The blunt fact is that as the Iraq War continues, one of the most remarkable aspects is that the Democrats have become enmeshed in a kind of civil war, while the GOP has had no real debate about the direction of Iraq. On the contrary, the GOP has closed ranks behind Senator John McCain (R-NV), who touched down in Baghdad a day before vice-president Dick Cheney and whose insistence upon unilateralism and "rogue-state rollback" has turned him into the apostolic successor of the man he once condemned, George W. Bush. (In Foreign Affairs McCain has even called for creating a new version of the Office of Strategic Services that would engage in the derring-do of yesteryear, carrying out the covert action that the CIA has supposedly lacked the nerve to conduct.)
To the extent that there is any ferment inside the GOP, it's confined to justifying past decisions. In the Sunday New York Times, a veritable galaxy of neoconservatives from the American Enterprise Institute appeared to make the case once again that it was everyone except the neocons who flubbed up in Iraq. Had Washington only handed over power to local Iraqis (Ahmed Chalabi, anyone?), Richard Perle argued, Iraq would indeed have quickly become a flourishing democracy: "Rather than turn Iraq over to Iraqis to begin the daunting process of nation building, a group including Secretary of State Colin Powell; the national security adviser, Condoleezza Rice; and the director of central intelligence, George Tenet-with President Bush's approval-reversed a plan to do that." It was, in other words, the fault of the squishes inside the Bush administration. This is the kind of smooth and brazen self-confidence that wins elections, or at least arguments. The Democrats, by contrast, could hardly offer a more vivid contrast to their coevals in the GOP. And so, to truly understand how raw and intense the feuding is among Democrats, it's most instructive to look at the recent spate of attacks against Brookings Institution senior fellow Michael O'Hanlon by bloggers such as the Washington Independent's indefatigable Spencer Ackerman or the American Prospect's Ezra Klein. O'Hanlon had already stirred consternation with his July 30, 2007 op-ed in the New York Times (co-written with Kenneth Pollack) arguing, after a brief visit to Iraq sponsored by the military, that the war was going even better than the Bush administration was stating. Most recently, according to Ackerman:
Michael O'Hanlon continues to demonstrate that ignorance or shoddy reasoning is no obstacle to placing an op-ed. Two days after his problematic piece introducing us to Brookings Benchmarks-or, as I like to call them, The Only Iraq Metric That Matters-here he is in USA Today. This time O'Hanlon doesn't bother to pretend his Benchmarks are responsible methods of calculating progress. He just bald-facedly states that progress is happening and chides the Democrats for their strategic myopia in opposing the worst strategic mistake of the post-Vietnam generation.
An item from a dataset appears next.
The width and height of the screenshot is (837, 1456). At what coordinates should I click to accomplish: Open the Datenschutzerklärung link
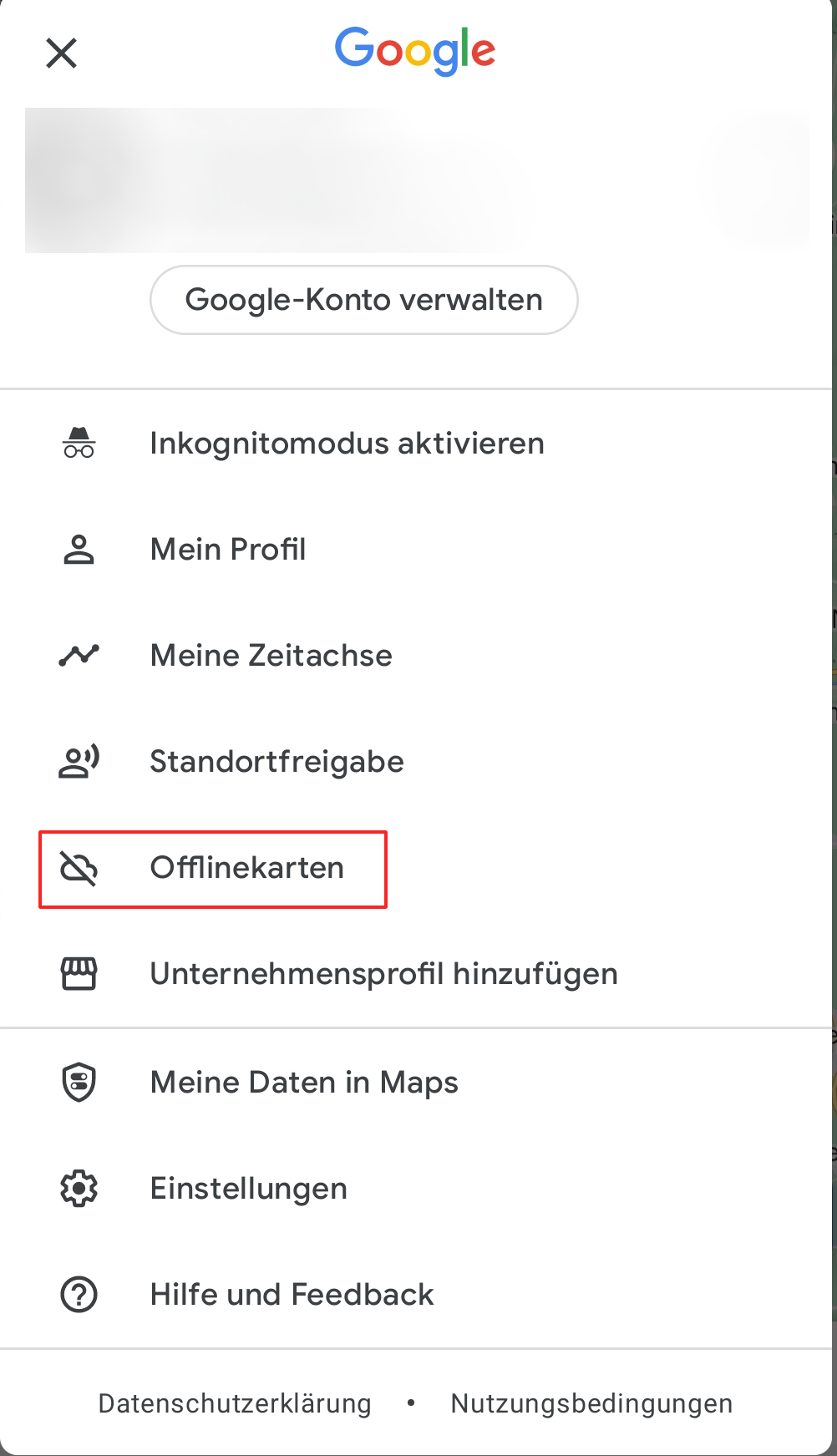tap(235, 1403)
In essence, the widespread antipathy toward O'Hanlon mirrors the hostilities between Obama and Clinton. On the one side are the progressives who loathe Clinton for what they see as abjectly kowtowing to Bush in voting for the war; on the other are the liberal hawks such as O'Hanlon (or Richard Holbrooke) who believe that America has to have a fighting faith, that it can't simply bail out of Iraq and wantonly, as they see it, abandon its foreign obligations.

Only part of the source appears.